## Instructions for the task
Print the lines in the listing below that fall between the line with "This screenshot has height=432, width=768." and the line with "You are a computer-use agent. The height", those two lines included, exactly as they stand and with nothing else.

BEGIN Records supplied

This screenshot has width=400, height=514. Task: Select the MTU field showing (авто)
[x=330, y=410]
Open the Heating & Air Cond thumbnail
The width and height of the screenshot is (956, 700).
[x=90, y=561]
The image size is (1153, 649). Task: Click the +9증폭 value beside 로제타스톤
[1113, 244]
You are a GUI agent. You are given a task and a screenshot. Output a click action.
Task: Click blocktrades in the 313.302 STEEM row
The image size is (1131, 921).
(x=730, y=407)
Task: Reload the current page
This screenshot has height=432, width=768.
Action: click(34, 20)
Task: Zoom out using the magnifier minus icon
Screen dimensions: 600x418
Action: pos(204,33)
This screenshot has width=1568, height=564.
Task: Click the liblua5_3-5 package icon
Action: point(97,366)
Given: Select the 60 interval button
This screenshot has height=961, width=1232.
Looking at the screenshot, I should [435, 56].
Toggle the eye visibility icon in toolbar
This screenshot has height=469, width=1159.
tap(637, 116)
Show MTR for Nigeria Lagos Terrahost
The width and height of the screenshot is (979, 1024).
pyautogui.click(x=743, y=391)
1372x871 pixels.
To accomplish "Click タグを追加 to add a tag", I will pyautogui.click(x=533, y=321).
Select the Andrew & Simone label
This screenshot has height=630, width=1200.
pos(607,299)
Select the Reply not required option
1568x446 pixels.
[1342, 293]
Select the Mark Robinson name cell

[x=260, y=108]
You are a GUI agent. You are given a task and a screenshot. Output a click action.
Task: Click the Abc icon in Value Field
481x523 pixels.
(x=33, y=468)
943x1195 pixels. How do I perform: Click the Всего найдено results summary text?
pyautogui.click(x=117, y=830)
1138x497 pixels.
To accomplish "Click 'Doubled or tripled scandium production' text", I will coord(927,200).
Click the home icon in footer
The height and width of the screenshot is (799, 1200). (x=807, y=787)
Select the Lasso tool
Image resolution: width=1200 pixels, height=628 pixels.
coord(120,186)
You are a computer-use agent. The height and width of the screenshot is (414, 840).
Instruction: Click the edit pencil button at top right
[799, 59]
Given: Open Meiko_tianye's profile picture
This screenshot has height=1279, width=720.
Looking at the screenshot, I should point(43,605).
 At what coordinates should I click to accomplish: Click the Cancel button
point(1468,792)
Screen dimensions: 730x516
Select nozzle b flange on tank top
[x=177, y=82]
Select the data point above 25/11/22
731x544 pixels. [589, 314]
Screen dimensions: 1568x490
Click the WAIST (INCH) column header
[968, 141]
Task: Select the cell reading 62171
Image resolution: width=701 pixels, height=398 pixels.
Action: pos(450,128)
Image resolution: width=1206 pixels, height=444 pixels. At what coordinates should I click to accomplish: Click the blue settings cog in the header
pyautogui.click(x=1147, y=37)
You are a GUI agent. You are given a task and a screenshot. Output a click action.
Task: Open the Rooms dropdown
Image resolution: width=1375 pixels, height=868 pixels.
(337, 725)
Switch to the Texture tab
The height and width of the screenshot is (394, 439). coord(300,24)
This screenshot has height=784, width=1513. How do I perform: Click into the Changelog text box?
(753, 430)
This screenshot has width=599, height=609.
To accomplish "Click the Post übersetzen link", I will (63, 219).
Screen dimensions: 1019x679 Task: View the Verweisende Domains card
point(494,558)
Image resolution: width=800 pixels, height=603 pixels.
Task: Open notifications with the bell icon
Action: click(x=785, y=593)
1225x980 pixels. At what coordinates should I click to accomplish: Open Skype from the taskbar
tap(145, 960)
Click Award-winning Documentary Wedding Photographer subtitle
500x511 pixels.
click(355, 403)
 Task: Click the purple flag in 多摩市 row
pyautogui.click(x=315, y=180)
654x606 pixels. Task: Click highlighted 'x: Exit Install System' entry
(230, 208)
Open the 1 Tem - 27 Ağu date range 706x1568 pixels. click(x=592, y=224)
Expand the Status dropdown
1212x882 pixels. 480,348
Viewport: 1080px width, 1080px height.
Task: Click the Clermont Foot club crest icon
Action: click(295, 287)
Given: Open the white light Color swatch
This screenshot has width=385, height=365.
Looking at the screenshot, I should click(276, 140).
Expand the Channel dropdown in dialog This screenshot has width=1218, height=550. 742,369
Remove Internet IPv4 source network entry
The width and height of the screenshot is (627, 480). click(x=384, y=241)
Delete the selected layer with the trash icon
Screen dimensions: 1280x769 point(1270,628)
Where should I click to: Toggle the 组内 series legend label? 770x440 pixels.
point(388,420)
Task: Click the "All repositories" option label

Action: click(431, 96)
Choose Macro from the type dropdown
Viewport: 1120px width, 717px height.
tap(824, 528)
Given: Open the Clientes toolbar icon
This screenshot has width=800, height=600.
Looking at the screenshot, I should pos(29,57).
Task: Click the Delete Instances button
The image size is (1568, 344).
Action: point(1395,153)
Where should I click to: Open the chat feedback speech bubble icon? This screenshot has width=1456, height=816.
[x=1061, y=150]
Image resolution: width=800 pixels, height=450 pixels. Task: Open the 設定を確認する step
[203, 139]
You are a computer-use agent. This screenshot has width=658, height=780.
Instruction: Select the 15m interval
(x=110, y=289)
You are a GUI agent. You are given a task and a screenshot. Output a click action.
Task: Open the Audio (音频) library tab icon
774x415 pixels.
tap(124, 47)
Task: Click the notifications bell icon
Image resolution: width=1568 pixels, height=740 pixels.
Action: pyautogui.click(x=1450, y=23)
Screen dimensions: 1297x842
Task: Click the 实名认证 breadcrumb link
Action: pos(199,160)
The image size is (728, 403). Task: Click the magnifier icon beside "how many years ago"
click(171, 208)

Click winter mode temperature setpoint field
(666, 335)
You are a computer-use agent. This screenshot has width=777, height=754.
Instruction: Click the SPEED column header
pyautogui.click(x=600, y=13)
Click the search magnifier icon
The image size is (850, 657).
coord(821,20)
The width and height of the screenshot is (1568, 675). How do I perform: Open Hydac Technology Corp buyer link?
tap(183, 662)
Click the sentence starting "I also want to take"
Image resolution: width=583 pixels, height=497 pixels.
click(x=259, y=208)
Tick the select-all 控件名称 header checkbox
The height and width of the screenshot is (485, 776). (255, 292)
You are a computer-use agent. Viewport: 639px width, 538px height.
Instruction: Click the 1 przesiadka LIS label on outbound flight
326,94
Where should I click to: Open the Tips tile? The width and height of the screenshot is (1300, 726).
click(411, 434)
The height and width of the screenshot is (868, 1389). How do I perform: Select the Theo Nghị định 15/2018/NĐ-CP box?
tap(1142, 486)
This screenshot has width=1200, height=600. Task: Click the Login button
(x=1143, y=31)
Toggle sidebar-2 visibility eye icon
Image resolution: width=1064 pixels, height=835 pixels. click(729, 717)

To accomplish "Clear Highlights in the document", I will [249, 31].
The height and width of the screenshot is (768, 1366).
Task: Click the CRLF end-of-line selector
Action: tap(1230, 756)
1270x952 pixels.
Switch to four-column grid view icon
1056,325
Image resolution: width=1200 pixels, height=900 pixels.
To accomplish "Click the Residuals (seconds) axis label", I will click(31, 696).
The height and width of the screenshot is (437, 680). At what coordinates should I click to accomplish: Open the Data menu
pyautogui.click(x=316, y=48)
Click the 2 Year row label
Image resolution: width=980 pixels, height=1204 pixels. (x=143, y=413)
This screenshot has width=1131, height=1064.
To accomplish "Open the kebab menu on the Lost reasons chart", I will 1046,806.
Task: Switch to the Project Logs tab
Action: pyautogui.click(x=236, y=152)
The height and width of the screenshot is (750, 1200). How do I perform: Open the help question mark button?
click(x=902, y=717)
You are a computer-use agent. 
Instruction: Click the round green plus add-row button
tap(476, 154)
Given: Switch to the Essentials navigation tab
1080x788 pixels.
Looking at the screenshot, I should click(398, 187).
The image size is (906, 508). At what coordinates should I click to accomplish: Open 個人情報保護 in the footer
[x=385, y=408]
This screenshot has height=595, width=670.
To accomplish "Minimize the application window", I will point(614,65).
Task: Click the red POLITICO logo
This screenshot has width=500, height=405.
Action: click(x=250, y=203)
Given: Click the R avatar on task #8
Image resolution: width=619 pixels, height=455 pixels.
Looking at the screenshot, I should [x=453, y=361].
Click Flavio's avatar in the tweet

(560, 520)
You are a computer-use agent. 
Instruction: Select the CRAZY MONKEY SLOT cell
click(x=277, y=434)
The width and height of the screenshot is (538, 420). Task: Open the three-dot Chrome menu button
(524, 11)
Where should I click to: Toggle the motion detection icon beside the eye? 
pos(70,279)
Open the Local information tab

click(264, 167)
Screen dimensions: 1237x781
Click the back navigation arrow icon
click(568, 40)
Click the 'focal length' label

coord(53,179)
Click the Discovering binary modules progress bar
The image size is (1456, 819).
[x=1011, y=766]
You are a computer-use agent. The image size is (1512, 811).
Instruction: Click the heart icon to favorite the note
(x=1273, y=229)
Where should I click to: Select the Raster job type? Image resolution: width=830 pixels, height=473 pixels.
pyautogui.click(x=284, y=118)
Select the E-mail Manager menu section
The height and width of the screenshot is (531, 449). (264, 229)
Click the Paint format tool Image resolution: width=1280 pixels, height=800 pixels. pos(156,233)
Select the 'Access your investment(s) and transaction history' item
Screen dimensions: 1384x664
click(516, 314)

END Records supplied

## Worked solution
This screenshot has height=432, width=768.
Action: click(34, 20)
Task: Zoom out using the magnifier minus icon
Screen dimensions: 600x418
Action: pos(204,33)
This screenshot has width=1568, height=564.
Task: Click the liblua5_3-5 package icon
Action: point(97,366)
Given: Select the 60 interval button
This screenshot has height=961, width=1232.
Looking at the screenshot, I should [435, 56].
Toggle the eye visibility icon in toolbar
This screenshot has height=469, width=1159.
tap(637, 116)
Show MTR for Nigeria Lagos Terrahost
The width and height of the screenshot is (979, 1024).
pyautogui.click(x=743, y=391)
1372x871 pixels.
To accomplish "Click タグを追加 to add a tag", I will pyautogui.click(x=533, y=321).
Select the Andrew & Simone label
This screenshot has height=630, width=1200.
pos(607,299)
Select the Reply not required option
1568x446 pixels.
[1342, 293]
Select the Mark Robinson name cell

[x=260, y=108]
You are a GUI agent. You are given a task and a screenshot. Output a click action.
Task: Click the Abc icon in Value Field
481x523 pixels.
(x=33, y=468)
943x1195 pixels. How do I perform: Click the Всего найдено results summary text?
pyautogui.click(x=117, y=830)
1138x497 pixels.
To accomplish "Click 'Doubled or tripled scandium production' text", I will coord(927,200).
Click the home icon in footer
The height and width of the screenshot is (799, 1200). (x=807, y=787)
Select the Lasso tool
Image resolution: width=1200 pixels, height=628 pixels.
coord(120,186)
You are a computer-use agent. The height and width of the screenshot is (414, 840).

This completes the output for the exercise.